▼

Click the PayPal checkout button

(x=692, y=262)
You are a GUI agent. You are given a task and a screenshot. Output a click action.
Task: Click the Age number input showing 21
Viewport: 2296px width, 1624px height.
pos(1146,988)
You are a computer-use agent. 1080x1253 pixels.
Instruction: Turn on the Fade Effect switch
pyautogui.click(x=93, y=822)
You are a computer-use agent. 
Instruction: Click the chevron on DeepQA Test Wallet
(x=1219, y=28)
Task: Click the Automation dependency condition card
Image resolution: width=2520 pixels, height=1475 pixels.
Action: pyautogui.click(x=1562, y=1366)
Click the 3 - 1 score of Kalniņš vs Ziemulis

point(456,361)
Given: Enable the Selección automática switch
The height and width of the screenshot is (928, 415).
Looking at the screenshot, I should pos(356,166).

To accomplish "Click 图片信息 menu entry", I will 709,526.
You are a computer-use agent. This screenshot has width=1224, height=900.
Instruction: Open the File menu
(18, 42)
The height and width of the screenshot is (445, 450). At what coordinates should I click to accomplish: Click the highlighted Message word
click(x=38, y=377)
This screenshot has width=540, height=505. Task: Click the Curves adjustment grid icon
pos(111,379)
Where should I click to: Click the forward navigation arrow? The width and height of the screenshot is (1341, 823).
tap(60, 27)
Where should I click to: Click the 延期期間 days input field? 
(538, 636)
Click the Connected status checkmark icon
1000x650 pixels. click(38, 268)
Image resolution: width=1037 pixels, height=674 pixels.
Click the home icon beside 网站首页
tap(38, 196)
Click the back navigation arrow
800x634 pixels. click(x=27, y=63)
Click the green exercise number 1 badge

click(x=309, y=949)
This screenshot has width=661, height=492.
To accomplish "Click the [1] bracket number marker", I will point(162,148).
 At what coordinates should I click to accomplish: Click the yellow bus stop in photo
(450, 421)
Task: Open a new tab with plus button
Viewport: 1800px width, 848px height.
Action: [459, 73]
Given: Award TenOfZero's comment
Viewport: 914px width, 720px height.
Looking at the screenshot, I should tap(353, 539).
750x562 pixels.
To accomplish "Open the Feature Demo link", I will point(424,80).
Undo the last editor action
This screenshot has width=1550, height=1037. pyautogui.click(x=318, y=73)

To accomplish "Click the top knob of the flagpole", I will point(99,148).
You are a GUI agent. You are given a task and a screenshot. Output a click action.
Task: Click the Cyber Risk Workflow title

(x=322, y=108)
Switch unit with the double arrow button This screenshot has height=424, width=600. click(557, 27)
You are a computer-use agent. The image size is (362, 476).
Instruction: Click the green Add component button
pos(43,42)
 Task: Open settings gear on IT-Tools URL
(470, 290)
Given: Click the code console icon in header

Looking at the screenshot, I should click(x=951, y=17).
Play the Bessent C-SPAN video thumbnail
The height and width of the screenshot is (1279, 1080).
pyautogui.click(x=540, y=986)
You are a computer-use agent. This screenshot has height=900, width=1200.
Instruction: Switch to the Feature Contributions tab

▲

* [Exercise details] Swap every "computer-use agent" in the lines above for "desktop agent", leaving everything else unchanged.

* [Answer to the task]
Click the PayPal checkout button

(x=692, y=262)
You are a GUI agent. You are given a task and a screenshot. Output a click action.
Task: Click the Age number input showing 21
Viewport: 2296px width, 1624px height.
pos(1146,988)
You are a desktop agent. 1080x1253 pixels.
Instruction: Turn on the Fade Effect switch
pyautogui.click(x=93, y=822)
You are a desktop agent. 
Instruction: Click the chevron on DeepQA Test Wallet
(x=1219, y=28)
Task: Click the Automation dependency condition card
Image resolution: width=2520 pixels, height=1475 pixels.
Action: pyautogui.click(x=1562, y=1366)
Click the 3 - 1 score of Kalniņš vs Ziemulis

point(456,361)
Given: Enable the Selección automática switch
The height and width of the screenshot is (928, 415).
Looking at the screenshot, I should pos(356,166).

To accomplish "Click 图片信息 menu entry", I will 709,526.
You are a desktop agent. This screenshot has width=1224, height=900.
Instruction: Open the File menu
(18, 42)
The height and width of the screenshot is (445, 450). At what coordinates should I click to accomplish: Click the highlighted Message word
click(x=38, y=377)
This screenshot has width=540, height=505. Task: Click the Curves adjustment grid icon
pos(111,379)
Where should I click to: Click the forward navigation arrow? The width and height of the screenshot is (1341, 823).
tap(60, 27)
Where should I click to: Click the 延期期間 days input field? 
(538, 636)
Click the Connected status checkmark icon
1000x650 pixels. click(38, 268)
Image resolution: width=1037 pixels, height=674 pixels.
Click the home icon beside 网站首页
tap(38, 196)
Click the back navigation arrow
800x634 pixels. click(x=27, y=63)
Click the green exercise number 1 badge

click(x=309, y=949)
This screenshot has width=661, height=492.
To accomplish "Click the [1] bracket number marker", I will point(162,148).
 At what coordinates should I click to accomplish: Click the yellow bus stop in photo
(450, 421)
Task: Open a new tab with plus button
Viewport: 1800px width, 848px height.
Action: [459, 73]
Given: Award TenOfZero's comment
Viewport: 914px width, 720px height.
Looking at the screenshot, I should tap(353, 539).
750x562 pixels.
To accomplish "Open the Feature Demo link", I will point(424,80).
Undo the last editor action
This screenshot has width=1550, height=1037. pyautogui.click(x=318, y=73)

To accomplish "Click the top knob of the flagpole", I will point(99,148).
You are a GUI agent. You are given a task and a screenshot. Output a click action.
Task: Click the Cyber Risk Workflow title

(x=322, y=108)
Switch unit with the double arrow button This screenshot has height=424, width=600. click(557, 27)
You are a desktop agent. The image size is (362, 476).
Instruction: Click the green Add component button
pos(43,42)
 Task: Open settings gear on IT-Tools URL
(470, 290)
Given: Click the code console icon in header

Looking at the screenshot, I should click(x=951, y=17).
Play the Bessent C-SPAN video thumbnail
The height and width of the screenshot is (1279, 1080).
pyautogui.click(x=540, y=986)
You are a desktop agent. This screenshot has height=900, width=1200.
Instruction: Switch to the Feature Contributions tab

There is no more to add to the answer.